:: Supplied records ::

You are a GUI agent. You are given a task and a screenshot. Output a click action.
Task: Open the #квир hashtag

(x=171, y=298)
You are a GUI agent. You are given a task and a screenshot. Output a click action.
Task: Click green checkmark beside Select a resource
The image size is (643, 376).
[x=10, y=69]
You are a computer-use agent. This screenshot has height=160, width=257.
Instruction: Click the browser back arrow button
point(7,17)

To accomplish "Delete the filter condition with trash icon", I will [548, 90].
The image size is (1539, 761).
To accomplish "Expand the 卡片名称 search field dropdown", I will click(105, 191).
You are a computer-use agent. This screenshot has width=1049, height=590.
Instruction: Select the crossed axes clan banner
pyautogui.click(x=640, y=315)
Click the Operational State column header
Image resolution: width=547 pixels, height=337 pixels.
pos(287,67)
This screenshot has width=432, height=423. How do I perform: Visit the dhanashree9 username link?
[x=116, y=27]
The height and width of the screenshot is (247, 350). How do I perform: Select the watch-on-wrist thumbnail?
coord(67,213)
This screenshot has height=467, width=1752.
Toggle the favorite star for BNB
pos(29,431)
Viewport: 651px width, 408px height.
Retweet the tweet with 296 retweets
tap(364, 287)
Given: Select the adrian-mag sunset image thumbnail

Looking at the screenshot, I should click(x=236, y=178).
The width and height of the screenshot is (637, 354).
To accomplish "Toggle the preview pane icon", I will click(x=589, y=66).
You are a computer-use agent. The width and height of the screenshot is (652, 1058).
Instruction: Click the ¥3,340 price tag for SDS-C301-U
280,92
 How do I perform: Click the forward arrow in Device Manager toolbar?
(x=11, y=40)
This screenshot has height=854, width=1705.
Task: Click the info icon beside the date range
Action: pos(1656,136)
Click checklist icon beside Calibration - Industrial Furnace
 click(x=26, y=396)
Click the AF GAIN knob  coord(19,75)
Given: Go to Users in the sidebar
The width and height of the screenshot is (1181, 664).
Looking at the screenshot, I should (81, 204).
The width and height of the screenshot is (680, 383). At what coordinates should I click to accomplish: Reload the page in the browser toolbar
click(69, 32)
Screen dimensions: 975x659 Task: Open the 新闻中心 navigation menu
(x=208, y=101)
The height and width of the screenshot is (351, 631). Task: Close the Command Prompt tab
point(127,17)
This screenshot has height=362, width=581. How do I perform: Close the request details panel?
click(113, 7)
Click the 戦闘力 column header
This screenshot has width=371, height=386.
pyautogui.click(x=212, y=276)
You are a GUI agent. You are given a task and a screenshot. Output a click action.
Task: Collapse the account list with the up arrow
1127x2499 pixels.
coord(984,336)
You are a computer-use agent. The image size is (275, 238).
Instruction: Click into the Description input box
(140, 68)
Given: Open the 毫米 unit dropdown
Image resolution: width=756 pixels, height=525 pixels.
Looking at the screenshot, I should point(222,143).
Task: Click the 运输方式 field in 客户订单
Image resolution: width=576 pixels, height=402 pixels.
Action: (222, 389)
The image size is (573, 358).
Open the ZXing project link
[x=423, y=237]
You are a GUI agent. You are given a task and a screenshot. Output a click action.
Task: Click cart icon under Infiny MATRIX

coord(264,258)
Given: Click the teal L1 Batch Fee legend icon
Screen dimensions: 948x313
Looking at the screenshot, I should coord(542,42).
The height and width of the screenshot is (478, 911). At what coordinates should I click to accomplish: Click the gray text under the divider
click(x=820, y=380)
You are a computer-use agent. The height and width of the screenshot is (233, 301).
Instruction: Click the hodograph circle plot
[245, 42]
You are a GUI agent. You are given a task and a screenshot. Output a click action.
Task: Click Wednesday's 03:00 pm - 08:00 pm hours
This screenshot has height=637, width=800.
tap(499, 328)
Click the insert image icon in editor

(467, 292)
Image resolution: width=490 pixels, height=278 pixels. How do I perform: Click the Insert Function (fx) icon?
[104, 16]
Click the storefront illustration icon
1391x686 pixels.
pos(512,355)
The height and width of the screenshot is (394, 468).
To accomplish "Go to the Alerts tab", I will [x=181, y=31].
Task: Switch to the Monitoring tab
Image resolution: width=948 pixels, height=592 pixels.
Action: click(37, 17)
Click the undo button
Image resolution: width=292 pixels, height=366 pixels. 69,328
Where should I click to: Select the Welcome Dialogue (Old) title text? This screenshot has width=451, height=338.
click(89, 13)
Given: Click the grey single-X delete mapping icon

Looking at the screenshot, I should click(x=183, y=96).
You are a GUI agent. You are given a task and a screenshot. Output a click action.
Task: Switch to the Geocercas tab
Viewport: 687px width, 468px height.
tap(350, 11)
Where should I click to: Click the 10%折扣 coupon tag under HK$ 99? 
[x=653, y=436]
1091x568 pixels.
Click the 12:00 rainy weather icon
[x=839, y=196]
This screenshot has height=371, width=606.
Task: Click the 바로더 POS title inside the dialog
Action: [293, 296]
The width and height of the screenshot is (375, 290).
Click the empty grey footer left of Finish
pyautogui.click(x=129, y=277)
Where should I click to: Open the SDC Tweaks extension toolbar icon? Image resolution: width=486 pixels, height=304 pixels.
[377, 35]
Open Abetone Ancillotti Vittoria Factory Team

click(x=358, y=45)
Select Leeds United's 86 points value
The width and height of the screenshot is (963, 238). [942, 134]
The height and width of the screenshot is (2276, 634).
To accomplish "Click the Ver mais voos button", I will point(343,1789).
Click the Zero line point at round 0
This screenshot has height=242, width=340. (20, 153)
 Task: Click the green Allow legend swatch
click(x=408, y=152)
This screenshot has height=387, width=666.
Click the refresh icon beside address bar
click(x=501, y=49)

:::

▶ _How to complete this task_
Scan the entries above and show each line that contains the word "will".

▶ _Response area_
To accomplish "Delete the filter condition with trash icon", I will [548, 90].
To accomplish "Expand the 卡片名称 search field dropdown", I will click(105, 191).
To accomplish "Toggle the preview pane icon", I will click(x=589, y=66).
To accomplish "Go to the Alerts tab", I will [x=181, y=31].
To accomplish "Click the Ver mais voos button", I will point(343,1789).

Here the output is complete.